You've since extended the work to smart speakers.
Smartphones are good, but what is the thing you don't need to plug in every night, that's always just there? For me, that's my smart speaker. What if it could track my sleep? What if it could track my heart rate or tell me whether I'm having a cardiac arrest? We've designed algorithms to do all those things in a completely contactless manner and tested it with real patients. So your smart speaker goes from something that just plays music to something that can transform people's health and save people's lives. I think that's incredible.
Many traditional healthcare companies were slow to recognize the power of digital health technologies. What has your experience been?
When we started off in 2014, mobile health was a big thing within the tech field, but it was not yet a big thing in healthcare. In the last five or six years, there's been a huge amount of change. The new crop of people who are graduating and becoming physicians have all grown up with cellphones. They're tech savvy, and they're questioning the status quo. A lot of change is happening within the community, which is great.
At the same time, there is a higher bar you need to get through when you make a medical claim. You need to get FDA (U.S. Food and Drug Administration) clearances and you need to prove the efficacy. But some of that bureaucracy and due diligence is useful, because you don't want someone to just start claiming that this is going to cure cancer.

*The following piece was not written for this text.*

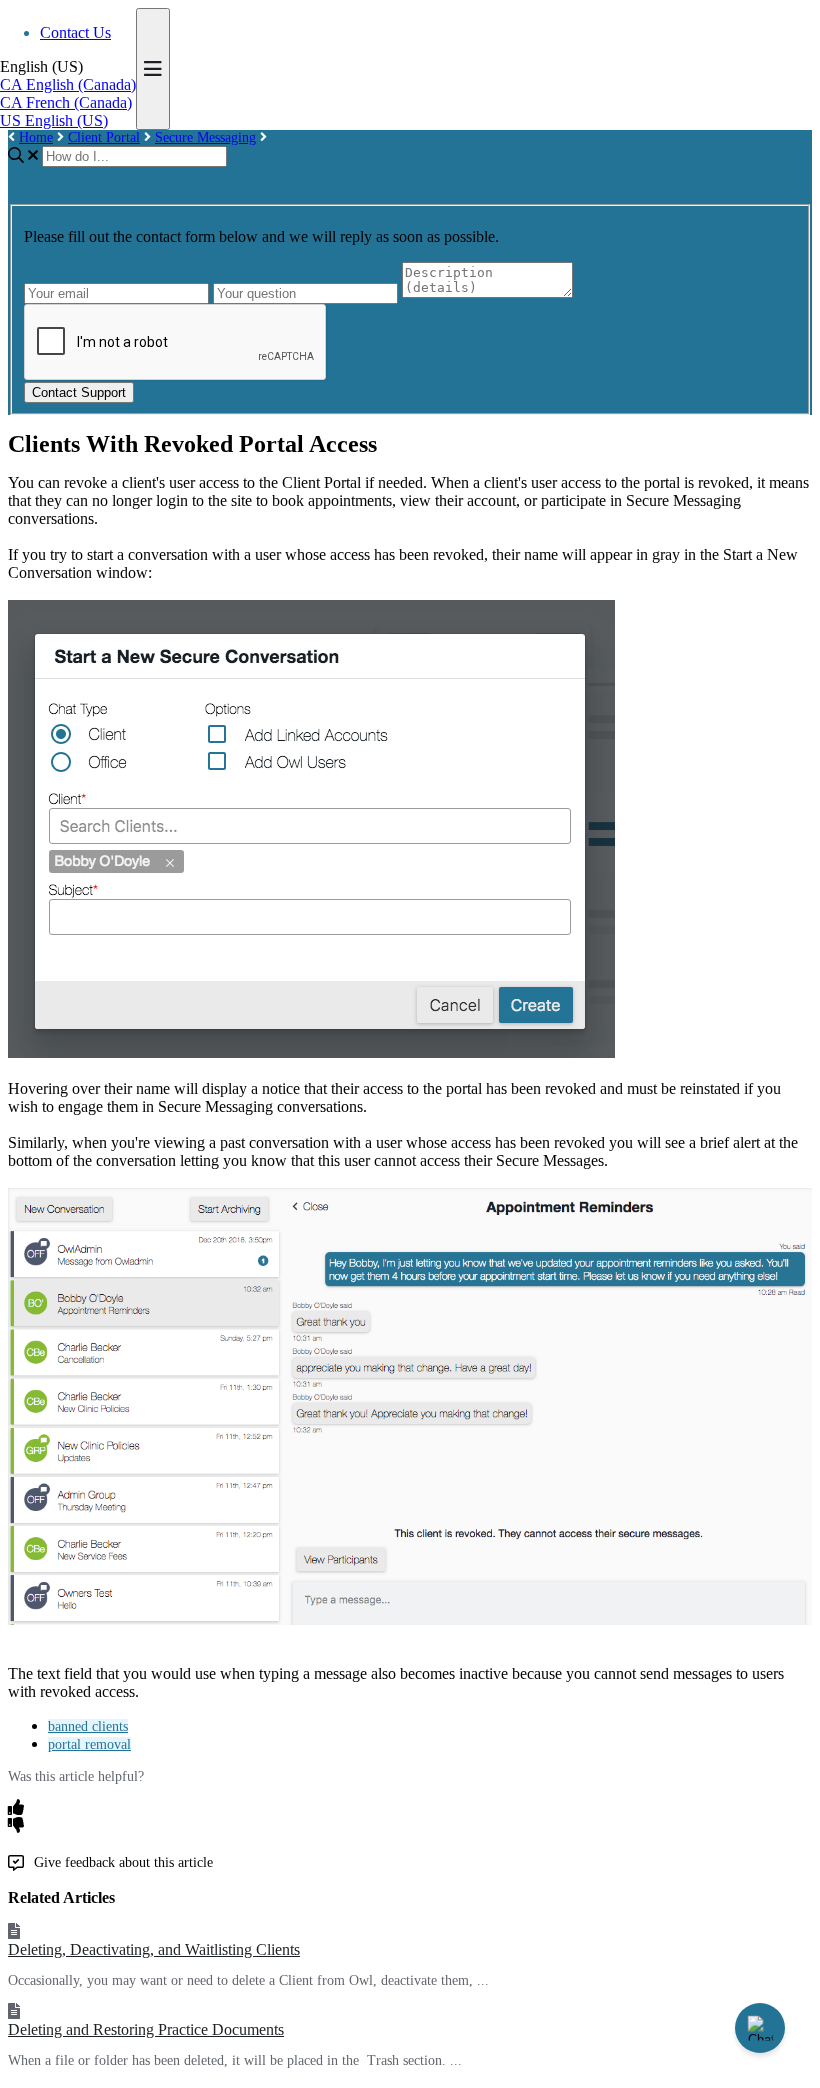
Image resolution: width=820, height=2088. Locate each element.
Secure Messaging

How does this work fit into your research agenda for the next few years?
There are two main things I think the computer science community should focus on the next couple of decades. One of them is making technology more environmentally conscious—everything large, like datacenters, and small, like Internet of Thing devices, consumes a large amount of power. The second thing is health. Making devices and diagnostics more cost- and power-efficient is hugely important, particularly in the developing world, as well as in rural, resource-constrained settings.